そういう、数字だけで野球を語れると勘違いする発想こそ、スポーツを体感したことのない、ホンモノの「数字馬鹿」だ。



実際の野球の最前線は、0.5以下の弱い決定係数が想定する偏差の範囲、数値レンジなど越えた領域に、本来の価値がある。相関係数など飛び越えられるチームでなければ、優勝などできないのである。

リーグ優勝であれ、ホームラン王や首位打者などのタイトルであれ、「飛びぬけた成績を納めることで、スポーツのトップに君臨する」ことを実現するのは、まさに「積極的に『例外』を目指す、つまり、人のしてないことを実現する行為」そのものだ。
「平均的、統計的に行動する」という生ぬるい思考方法から、トップに君臨できる選手やチームなど生まれない。
「他の追随を許さない独自のチームコンセプト」や、「常識はずれの多額の予算」、「飛びぬけた天才プレーヤーの集結」、「無敵の先発ローテーション」、「飛びぬけたトレード戦略」、そういった「特別さ」をしっかりとキープできもしないチームが、「数学的平均」とやらに沿った行動様式を採用していて、他チームを置き去りになど、できるわけがない。
統計上の偏差の中に納まる生ぬるいプレイを重視すれば、得点が伸びて、順位が上がる、などという馬鹿げた発想は、ただの数字遊びであり、もはやスポーツですらない。

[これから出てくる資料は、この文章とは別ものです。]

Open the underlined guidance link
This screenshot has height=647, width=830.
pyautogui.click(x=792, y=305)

だが、世間によくいる「相関係数の単純な計算結果を提示することで、四球の重要性を持ち上げたつもりになっている輩」というのは、「相関係数さえ計算しておけば、四球の得点に対する影響力が全て計算し尽された」ように思いこんで世間に発表したりしているわけだから、本当に始末が悪い(笑)
古くからあるOPS信仰と同じで、これは本来「野球をネタにした、デキの悪い笑い話」のひとつで、こんなのは、ただの「薄っぺらな数字ごっこ」だ。
ダメ捕手、城島健司。The Johjima Problem.:指標のデタラメさ(OPS、SLG、パークファクターなど)

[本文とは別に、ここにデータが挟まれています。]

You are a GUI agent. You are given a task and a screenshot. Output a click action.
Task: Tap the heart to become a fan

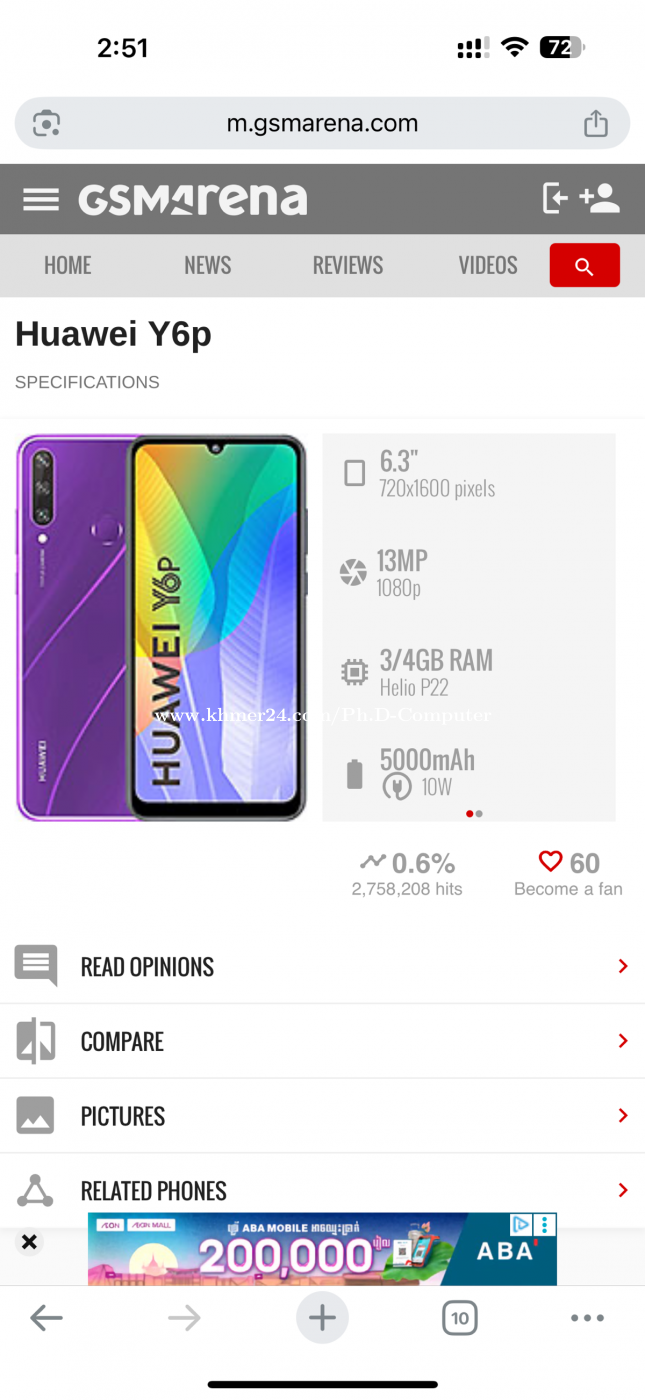550,861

書いたご当人は、大真面目にこういうおかしなを信じて書いているのだとは思うが、いまだにああいう誰でも薄っぺらさが理解できるギミックを信じて野球を見ている輩がたくさんいると思うと、このブログもまったくもって安泰だ。なんの心配もいらない。好きなことだけ書いていれば、永遠に揺るぎない(笑)
こういう子供じみた数字遊びがいまだに堂々とまかり通っているのを見ると、「やっぱり『自分のアタマを使って考えることのできる人』は、実はほとんどいないのだな」と、いつも思う。

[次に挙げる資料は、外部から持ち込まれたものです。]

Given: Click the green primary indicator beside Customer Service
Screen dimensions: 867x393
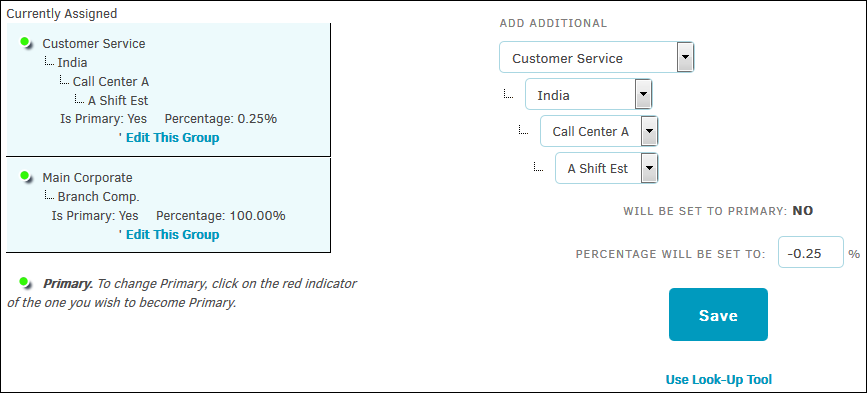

2011年にワールドシリーズに進出したテキサス・レンジャーズは、得点数はア・リーグNo.1レベルだが、そのことが特徴的なのではなくて、「ワールドシリーズ常連だったア・リーグ東地区のコンテンダーになかった、『ほとんど四球に頼らない得点パターン』を追求して、成功をおさめ、彼らからワールドシリーズ常連の座を奪い去ったこと」、ここに特徴がある。
それは、ホームランと四球の両立を追求したが、実際には得点力を大きく低下させてしまい、投手力でなんとか持ちこたえただけのタンパベイ・レイズとも、低打率ではあったがホームラン攻勢で得点数をなんとか維持できたヤンキースとも、待球を強く指示して四球と狭い球場を生かした2塁打で例年得点を伸ばすワンパターンなレッドソックスとも違った、四球大好きな東地区にない、ユニークなチーム・コンセプトだ。
(また、ヤンキースのようなチームにありがちな高い得点力と四球の多さの相関にしても、「四球が原因で、得点が結果」と、一義的に言い切れるわけではない。逆に「得点が原因で、四球が生まれる」、例えばホームランへを警戒しすぎて四球が増えるだけで、実際には、ヤンキースの得点に対する四球の本当の寄与度は、実は他チームと変わらないか、低い可能性だって無いわけではない。「事象A が 事象B を発生させている」のか、逆に「B が A を発生させている」のかは、相関係数だけで判明するわけではない)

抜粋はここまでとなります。